### SOURCE TEXT:
Far from being destructive, herbivores contribute to climate change mitigation, according to a new research. Their ability to prevent wildfires and return carbon and seeds to the soil is crucial
by Matteo Cavallito
Contrary to what you might think, the Earth’s large herbivores can play an important role in countering climate change. This is suggested by a research published in the journal Current Biology. Indeed, the study, taken up by the U.S.-based NGO Mongabay, highlights how these animals end up implementing a number of mechanisms that prove, in their own way, to be effective mitigation strategies.
Animals, in particular, “help prevent fires, decrease the amount of solar heat absorbed by the Earth’s surface, and contribute a lot to the long-term storage of carbon in soil,” said Yadvinder Malhi, an ecosystem expert at the University of Oxford and lead author of the research. Mammals such as elephants, wildebeests and the like, the organization then notes, “may be helping, not hindering, our carbon storage efforts.”

### EXERCISE INSTRUCTIONS:
In the article on herbivores and climate change, which journal published the research?

### RECORDS:
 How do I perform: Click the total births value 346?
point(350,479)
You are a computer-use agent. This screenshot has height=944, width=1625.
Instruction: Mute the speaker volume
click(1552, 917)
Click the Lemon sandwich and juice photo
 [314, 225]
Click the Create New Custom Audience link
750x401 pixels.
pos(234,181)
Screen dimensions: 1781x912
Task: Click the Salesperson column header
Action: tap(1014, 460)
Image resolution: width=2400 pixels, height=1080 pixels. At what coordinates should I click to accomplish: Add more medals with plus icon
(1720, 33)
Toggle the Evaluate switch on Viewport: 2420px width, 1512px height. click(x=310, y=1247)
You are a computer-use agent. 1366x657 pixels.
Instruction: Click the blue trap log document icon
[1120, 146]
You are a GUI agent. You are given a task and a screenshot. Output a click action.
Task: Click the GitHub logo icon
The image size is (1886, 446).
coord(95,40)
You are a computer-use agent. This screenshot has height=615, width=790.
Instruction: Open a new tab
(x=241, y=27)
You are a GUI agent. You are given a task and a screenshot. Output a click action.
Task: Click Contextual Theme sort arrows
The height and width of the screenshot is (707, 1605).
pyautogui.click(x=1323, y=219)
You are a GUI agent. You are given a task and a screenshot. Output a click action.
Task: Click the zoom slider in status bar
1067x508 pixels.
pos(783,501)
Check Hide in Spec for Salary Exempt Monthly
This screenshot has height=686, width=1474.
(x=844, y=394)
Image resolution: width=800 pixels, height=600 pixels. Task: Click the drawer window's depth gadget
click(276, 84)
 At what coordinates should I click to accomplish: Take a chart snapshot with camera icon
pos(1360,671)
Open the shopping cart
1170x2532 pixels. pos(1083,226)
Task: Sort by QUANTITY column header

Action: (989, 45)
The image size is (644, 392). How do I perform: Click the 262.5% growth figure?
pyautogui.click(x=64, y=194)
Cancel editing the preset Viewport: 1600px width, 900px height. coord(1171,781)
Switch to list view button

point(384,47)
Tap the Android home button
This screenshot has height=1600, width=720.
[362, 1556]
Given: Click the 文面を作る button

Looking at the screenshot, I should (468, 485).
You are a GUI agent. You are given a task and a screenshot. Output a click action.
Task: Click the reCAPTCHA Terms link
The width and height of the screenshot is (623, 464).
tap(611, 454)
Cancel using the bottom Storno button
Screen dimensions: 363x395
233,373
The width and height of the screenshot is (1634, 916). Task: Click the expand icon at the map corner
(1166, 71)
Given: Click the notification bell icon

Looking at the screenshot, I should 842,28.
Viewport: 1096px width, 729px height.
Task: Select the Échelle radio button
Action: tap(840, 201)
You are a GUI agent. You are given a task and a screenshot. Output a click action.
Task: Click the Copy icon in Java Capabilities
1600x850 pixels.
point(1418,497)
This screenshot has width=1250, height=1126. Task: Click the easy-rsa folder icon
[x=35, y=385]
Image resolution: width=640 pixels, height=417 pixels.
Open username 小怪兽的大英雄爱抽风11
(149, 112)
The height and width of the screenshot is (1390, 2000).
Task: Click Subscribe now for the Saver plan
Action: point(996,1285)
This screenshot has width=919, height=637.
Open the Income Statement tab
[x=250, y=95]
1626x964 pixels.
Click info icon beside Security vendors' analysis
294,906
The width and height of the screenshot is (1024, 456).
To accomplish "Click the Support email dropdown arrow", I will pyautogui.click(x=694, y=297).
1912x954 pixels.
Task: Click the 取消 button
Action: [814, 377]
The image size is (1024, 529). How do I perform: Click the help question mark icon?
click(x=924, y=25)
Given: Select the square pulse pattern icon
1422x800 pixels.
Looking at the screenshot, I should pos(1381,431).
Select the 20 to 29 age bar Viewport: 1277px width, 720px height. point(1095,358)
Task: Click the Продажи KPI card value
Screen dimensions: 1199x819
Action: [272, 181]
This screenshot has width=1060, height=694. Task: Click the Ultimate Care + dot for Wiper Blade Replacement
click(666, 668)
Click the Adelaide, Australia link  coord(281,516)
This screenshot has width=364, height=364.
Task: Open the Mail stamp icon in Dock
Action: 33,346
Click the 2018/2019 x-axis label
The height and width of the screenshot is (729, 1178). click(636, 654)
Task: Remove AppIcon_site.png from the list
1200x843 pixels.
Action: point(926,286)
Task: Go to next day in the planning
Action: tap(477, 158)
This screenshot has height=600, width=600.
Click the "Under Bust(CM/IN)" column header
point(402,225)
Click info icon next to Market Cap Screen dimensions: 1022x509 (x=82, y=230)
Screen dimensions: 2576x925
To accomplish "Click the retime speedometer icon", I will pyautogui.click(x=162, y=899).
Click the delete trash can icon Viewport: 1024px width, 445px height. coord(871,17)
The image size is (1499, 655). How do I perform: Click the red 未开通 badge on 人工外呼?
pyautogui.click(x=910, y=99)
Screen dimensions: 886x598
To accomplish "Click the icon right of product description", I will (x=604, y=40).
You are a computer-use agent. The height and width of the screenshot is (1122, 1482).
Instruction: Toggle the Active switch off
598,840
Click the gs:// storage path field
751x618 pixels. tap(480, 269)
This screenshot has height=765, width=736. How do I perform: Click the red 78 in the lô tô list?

### ANSWER BOX:
Current Biology